When the judge read the verdict aloud, many observers were confused about what the result was because of the complex legal language. But the Hoyers knew exactly what she was saying. Prosecutors had explained to them what to listen for.
“I was waiting on that one question to hear ‘yes’ or ‘no’. And I couldn’t believe it,” Mrs Hoyer said.
Their son Luke was the very first name read in court. When they heard no to the death penalty, they held out hope that another, more extreme death might still earn a capital sentence – meaning the gunman would still be executed.
Mr Hoyer waited and hoped until almost the end of the charges, when they read the name of Peter Wang, who was shot four times in the head. The gunman had said he watched his head explode like a water balloon.
The verdict remained life in prison.
“Our justice system should have been used to punish this shooter to the fullest extent of the law,” said Tony Montalto, who lost his 14-year-old daughter Gina in the shooting.
“Not as an act of revenge, but to protect our nation’s schools and to stop others from attacking the future of this country.”
As the judge spoke, Mr Montalto – who now heads a non-profit advocating for school safety reforms – was seen in the fifth row shaking his head vigorously and wrapping his arm around his wife Jennifer.
Corey Hixon got up and left the room when he heard the killer would receive a life sentence, not the death penalty, for his father Christopher’s murder.
The elder Hixon – the athletics director at Marjory Stoneman Douglas High School and a former US Navy reservist who once deployed to Iraq – died after running towards the gunfire in an effort to shield students.
Mr Hixon’s widow Debra said: “What this verdict says to me is that [the gunman’s] life meant more than the 17 that were murdered, the 17 [others] that were shot, and the thousands of people in that school and community that are traumatised every single day.”
The trial at the Broward County Courthouse – some 30 miles south-east of the scene of the shooting – was an extremely rare legal proceeding.

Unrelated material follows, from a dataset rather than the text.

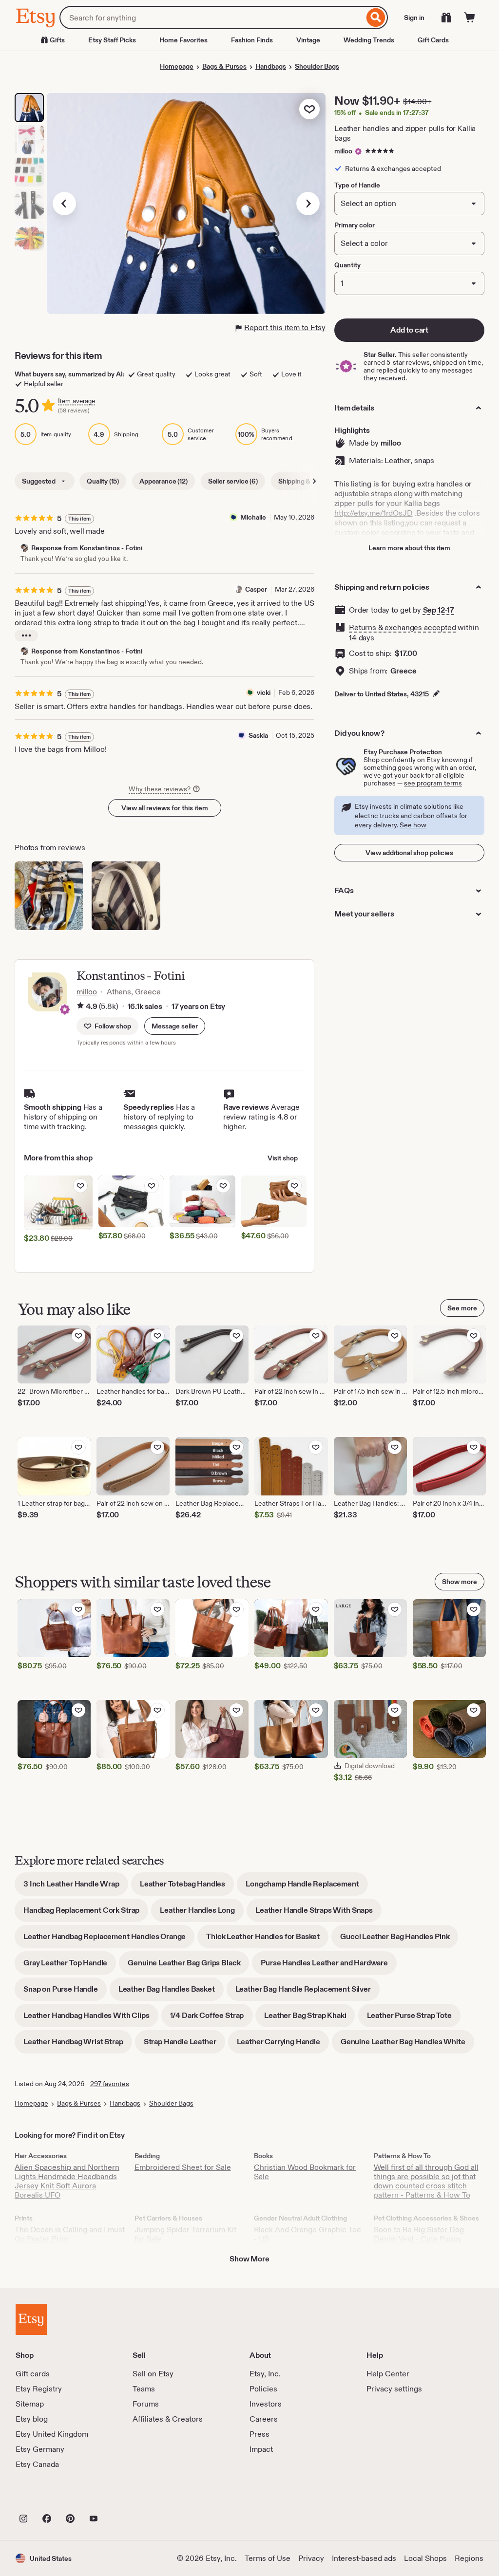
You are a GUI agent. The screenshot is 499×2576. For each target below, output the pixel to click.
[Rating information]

The gunman had already pleaded guilty on 34 criminal counts – 17 counts of murder and 17 counts of attempted murder – last October, so jurors were only deciding his sentence.

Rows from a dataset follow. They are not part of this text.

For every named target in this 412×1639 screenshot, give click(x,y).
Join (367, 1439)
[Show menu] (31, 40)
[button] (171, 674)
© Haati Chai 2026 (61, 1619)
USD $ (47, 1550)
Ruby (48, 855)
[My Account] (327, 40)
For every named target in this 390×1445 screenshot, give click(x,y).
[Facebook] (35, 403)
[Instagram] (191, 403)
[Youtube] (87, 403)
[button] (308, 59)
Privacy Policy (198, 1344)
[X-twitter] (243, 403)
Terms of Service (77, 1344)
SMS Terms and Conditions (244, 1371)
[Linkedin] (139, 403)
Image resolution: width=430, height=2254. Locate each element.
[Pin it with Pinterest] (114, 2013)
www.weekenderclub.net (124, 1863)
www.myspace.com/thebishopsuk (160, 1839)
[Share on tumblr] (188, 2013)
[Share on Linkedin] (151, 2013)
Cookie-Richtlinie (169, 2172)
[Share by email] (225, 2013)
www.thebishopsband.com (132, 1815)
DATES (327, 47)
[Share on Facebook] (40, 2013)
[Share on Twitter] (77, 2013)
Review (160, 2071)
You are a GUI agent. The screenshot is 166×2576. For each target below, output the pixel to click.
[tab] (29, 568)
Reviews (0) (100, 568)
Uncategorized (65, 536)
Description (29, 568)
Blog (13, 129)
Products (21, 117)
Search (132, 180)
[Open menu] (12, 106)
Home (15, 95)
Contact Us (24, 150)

The last time a mass shooter faced a trial of this kind was in 2017, when the white supremacist who fatally shot nine black churchgoers in Charleston, South Carolina, was sentenced to death.
But this was the deadliest shooting ever to go to trial. That’s because most attackers are either killed by law enforcement in the course of their rampage or take their own lives in its immediate aftermath.

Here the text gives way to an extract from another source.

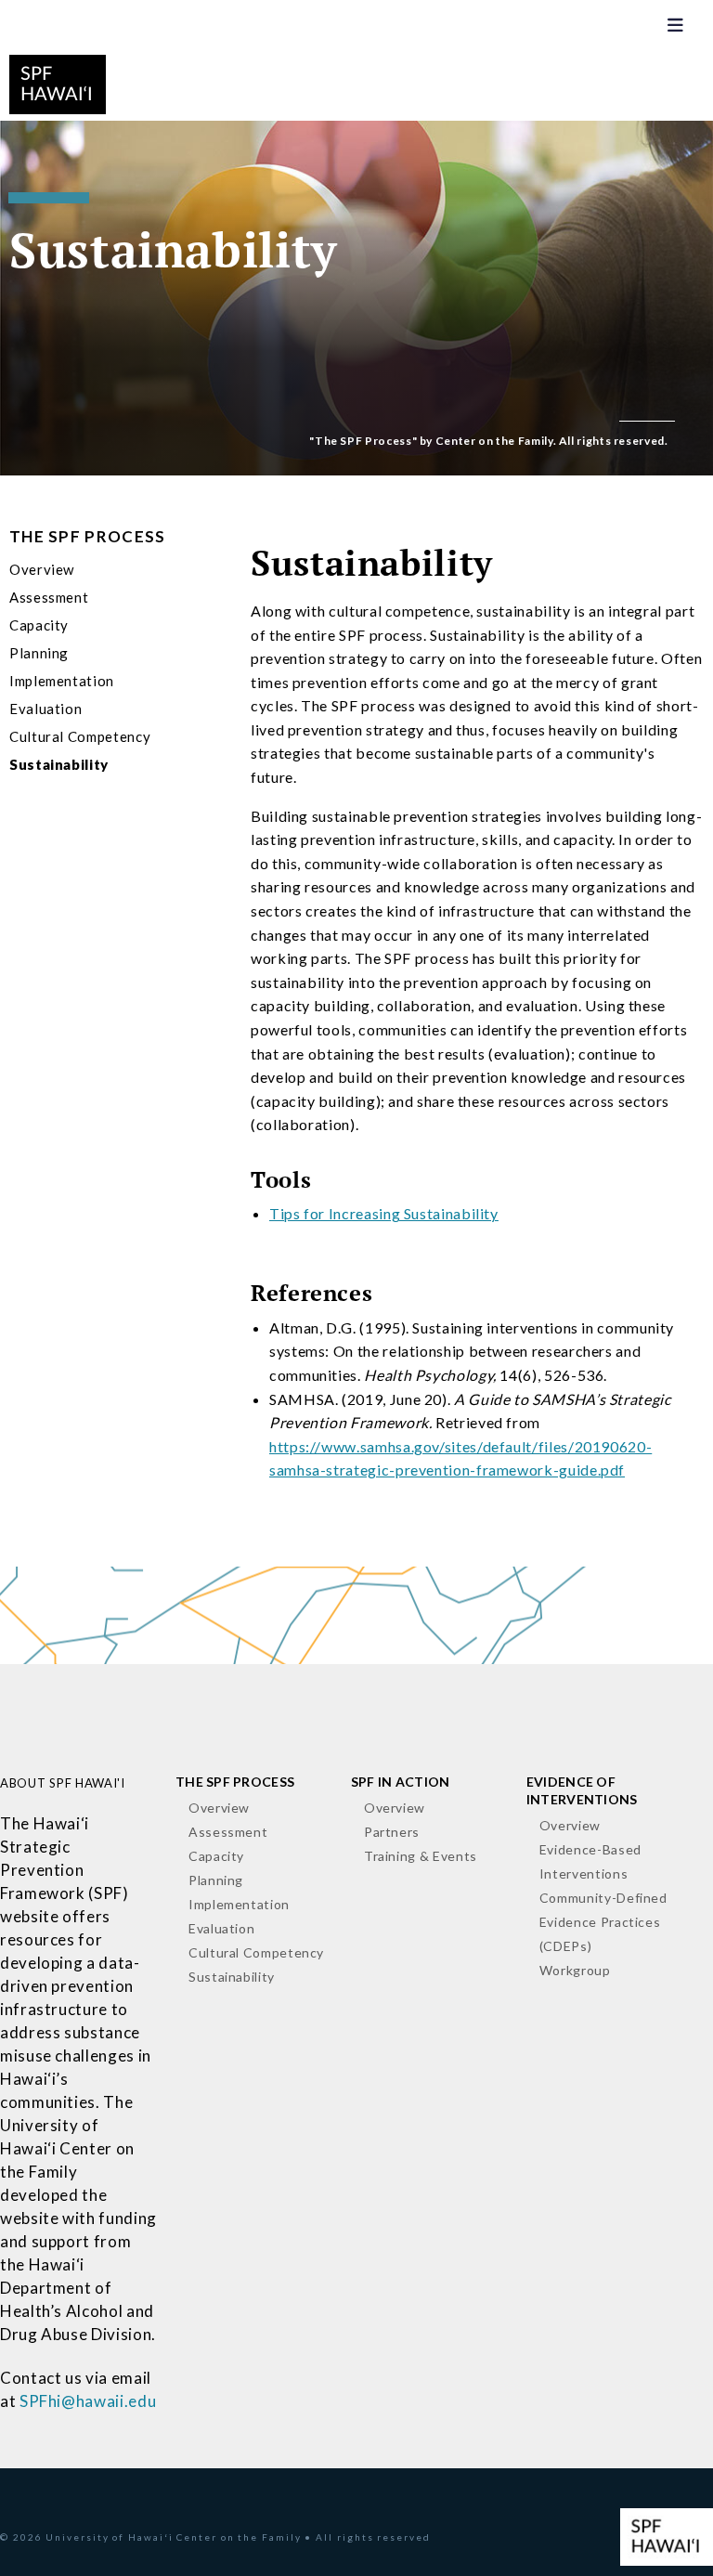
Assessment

Another individual who killed 23 people at a Walmart department store in El Paso, Texas, in 2019, could face a similar trial next year.
The Parkland trial was delayed and slowed on several occasions, including by the Covid-19 pandemic and Hurricane Ian a fortnight ago.
Jury selection began in April and it took nearly three months to winnow down 1,800 people to a panel of 12, with 10 alternates. In turn, those 22 jurors heard more than three months of testimony.
Sequestered and without access to mobile phones or television, the jury deliberated for roughly seven hours before recommending a life sentence, without the possibility of parole.
A formal sentencing will take place on 1 November, but many left Thursday’s proceedings feeling deflated.
Fred Guttenberg told the BBC last year he “won’t ever stop” fighting to honour his daughter Jaime’s memory.
The 14-year-old’s death has transformed Mr Guttenberg’s life and he is now one of the most well-known advocates for gun control in the country.
“I was prepared for the rest of my life to seek justice,” he said after the verdict. “And I could not be more disappointed in what happened today.”